# Time Machine Question



## MA-Caver (Sep 12, 2008)

Just for the hell of it this question popped up in my head (watching some sci-fi movie) ... 

If you had a time machine which would you prefer? 

A: The ability to go back to any point in time in the past and return to the present or the time that you left?

B: The ability to go forward to any point in time in the future and return to the time that you left? 

There is no C: both. You could only do one or the other... why?


----------



## arnisador (Sep 12, 2008)

Curiousity drives me to the past, to better understand the present!


----------



## Drac (Sep 13, 2008)

I'd go back.. There are a few things I'd do different..


----------



## tshadowchaser (Sep 13, 2008)

Providing all we can do is observe and not change any thing I would like to go back in time.  Observing some of the events in history ( the building of the pyramids, the crucifixion, etc.) might give a better understanding of the world today.
If  I went ahead in time it would be to find out the lottery numbers


----------



## stickarts (Sep 13, 2008)

▸ DATA
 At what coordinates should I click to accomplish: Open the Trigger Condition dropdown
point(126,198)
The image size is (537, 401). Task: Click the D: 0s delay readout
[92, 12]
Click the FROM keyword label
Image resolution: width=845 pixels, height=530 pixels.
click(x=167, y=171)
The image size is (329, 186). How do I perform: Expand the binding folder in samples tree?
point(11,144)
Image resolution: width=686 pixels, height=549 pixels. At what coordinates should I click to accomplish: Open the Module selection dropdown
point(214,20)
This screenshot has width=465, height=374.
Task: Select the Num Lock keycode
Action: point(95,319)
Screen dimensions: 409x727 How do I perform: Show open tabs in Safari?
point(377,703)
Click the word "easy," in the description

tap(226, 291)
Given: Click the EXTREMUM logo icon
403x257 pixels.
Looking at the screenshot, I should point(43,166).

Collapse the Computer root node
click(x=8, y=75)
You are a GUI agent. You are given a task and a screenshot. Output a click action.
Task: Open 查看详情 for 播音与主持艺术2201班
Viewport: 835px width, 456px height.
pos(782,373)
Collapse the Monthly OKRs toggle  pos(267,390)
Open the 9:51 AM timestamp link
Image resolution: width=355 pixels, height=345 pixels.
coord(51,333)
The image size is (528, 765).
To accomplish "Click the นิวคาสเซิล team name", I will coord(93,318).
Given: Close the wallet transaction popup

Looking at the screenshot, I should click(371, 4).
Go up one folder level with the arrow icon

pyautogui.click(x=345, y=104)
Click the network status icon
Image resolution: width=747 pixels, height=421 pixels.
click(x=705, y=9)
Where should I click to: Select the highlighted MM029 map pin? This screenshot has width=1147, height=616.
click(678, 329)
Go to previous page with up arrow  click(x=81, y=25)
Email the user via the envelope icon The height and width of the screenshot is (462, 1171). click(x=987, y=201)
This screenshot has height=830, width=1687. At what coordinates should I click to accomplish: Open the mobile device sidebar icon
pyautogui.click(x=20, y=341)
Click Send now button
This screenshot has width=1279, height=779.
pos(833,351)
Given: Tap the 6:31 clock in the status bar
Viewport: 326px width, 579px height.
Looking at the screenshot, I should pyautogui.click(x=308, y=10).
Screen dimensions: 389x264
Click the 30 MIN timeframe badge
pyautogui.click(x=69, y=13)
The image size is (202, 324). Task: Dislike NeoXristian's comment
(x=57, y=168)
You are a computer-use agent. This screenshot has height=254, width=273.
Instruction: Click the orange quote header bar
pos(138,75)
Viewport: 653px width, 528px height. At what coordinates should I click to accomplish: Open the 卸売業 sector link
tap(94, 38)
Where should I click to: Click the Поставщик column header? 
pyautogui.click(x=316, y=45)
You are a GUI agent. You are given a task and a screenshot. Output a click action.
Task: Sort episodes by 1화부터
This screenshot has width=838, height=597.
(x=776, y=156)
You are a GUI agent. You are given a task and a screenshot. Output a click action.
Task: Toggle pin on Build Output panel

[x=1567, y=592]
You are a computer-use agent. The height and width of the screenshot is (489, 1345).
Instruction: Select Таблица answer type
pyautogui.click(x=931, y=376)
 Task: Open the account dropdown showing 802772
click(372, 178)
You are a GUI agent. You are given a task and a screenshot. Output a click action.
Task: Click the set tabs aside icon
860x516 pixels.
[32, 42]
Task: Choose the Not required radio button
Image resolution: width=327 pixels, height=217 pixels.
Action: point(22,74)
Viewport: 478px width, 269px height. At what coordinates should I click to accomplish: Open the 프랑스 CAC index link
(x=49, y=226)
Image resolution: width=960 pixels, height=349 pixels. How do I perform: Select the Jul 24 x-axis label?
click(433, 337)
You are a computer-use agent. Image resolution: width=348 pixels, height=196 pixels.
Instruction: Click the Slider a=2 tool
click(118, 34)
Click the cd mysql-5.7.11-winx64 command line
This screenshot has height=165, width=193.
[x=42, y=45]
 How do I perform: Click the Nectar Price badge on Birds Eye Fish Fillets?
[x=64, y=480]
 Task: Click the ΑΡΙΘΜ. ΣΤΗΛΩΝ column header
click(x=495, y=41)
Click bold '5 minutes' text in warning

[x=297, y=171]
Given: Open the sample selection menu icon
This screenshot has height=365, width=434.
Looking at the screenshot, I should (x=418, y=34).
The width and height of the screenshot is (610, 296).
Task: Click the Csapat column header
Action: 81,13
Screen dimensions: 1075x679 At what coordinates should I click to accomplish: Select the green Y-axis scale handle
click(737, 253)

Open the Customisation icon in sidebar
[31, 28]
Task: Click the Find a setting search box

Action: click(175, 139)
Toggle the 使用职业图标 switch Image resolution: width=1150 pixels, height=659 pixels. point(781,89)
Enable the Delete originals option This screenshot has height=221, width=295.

▸ TASK A
Retype the time machine thread above word for word, between "## MA-Caver (Sep" and "would you prefer?", inclusive.
▸ TASK B
Extend the time machine thread from where it stops.

▸ WRITTEN RESPONSE A
## MA-Caver (Sep 12, 2008)

Just for the hell of it this question popped up in my head (watching some sci-fi movie) ... 

If you had a time machine which would you prefer?

▸ WRITTEN RESPONSE B
I would go back, especially if I could make changes that would improve the future!


----------



## MA-Caver (Sep 13, 2008)

tshadowchaser said:


> Providing all we can do is observe and not change any thing I would like to go back in time.  Observing some of the events in history ( the building of the pyramids, the crucifixion, etc.) might give a better understanding of the world today.
> If  I went ahead in time it would be to find out the lottery numbers


Going back in time would definitely provide understanding as the old quotation of failing to remember history is to repeat it, but it would only be our individual understanding... unless you could record the history as it happened (via video camera) and bring it back for study. But even then you'd have to be careful so to not be observed while doing so, else you might end up as a BBQ. But go back far enough say to the pyramids and they'd probably think you as a God. 

Going ahead in time would be educational but potentially dangerous because you see things that will be; terrorist attack or nuclear war or whatever and try to forewarn and be changing that, or prevent the death of a friend who is destined to die. 
But definitely getting Lottery numbers is the way to go... I had the same thought :lol:


----------



## kwaichang (Sep 13, 2008)

I'd like to see if the Myan Prophecy is true.


----------



## elder999 (Sep 13, 2008)

kwaichang said:


> I'd like to see if the Myan Prophecy is true.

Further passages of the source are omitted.